**Data provided**
Content starts
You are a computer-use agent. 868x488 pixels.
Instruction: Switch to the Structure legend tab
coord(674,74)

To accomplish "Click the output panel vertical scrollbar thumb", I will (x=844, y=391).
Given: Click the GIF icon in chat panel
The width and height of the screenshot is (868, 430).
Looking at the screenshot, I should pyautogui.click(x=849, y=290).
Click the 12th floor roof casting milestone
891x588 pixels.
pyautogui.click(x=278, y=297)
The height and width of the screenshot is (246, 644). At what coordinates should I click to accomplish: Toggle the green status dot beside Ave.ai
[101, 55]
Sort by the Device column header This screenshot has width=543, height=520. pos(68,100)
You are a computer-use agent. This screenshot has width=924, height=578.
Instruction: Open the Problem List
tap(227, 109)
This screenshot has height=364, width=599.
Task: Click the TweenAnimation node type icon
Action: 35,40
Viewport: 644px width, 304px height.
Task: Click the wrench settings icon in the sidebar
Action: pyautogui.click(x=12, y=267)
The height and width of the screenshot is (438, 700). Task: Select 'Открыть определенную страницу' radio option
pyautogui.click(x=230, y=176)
Content ends
**Directions for this task**
Every entry above must be reproduced exactly.

**Task result**
You are a computer-use agent. 868x488 pixels.
Instruction: Switch to the Structure legend tab
coord(674,74)

To accomplish "Click the output panel vertical scrollbar thumb", I will (x=844, y=391).
Given: Click the GIF icon in chat panel
The width and height of the screenshot is (868, 430).
Looking at the screenshot, I should pyautogui.click(x=849, y=290).
Click the 12th floor roof casting milestone
891x588 pixels.
pyautogui.click(x=278, y=297)
The height and width of the screenshot is (246, 644). At what coordinates should I click to accomplish: Toggle the green status dot beside Ave.ai
[101, 55]
Sort by the Device column header This screenshot has width=543, height=520. pos(68,100)
You are a computer-use agent. This screenshot has width=924, height=578.
Instruction: Open the Problem List
tap(227, 109)
This screenshot has height=364, width=599.
Task: Click the TweenAnimation node type icon
Action: 35,40
Viewport: 644px width, 304px height.
Task: Click the wrench settings icon in the sidebar
Action: pyautogui.click(x=12, y=267)
The height and width of the screenshot is (438, 700). Task: Select 'Открыть определенную страницу' radio option
pyautogui.click(x=230, y=176)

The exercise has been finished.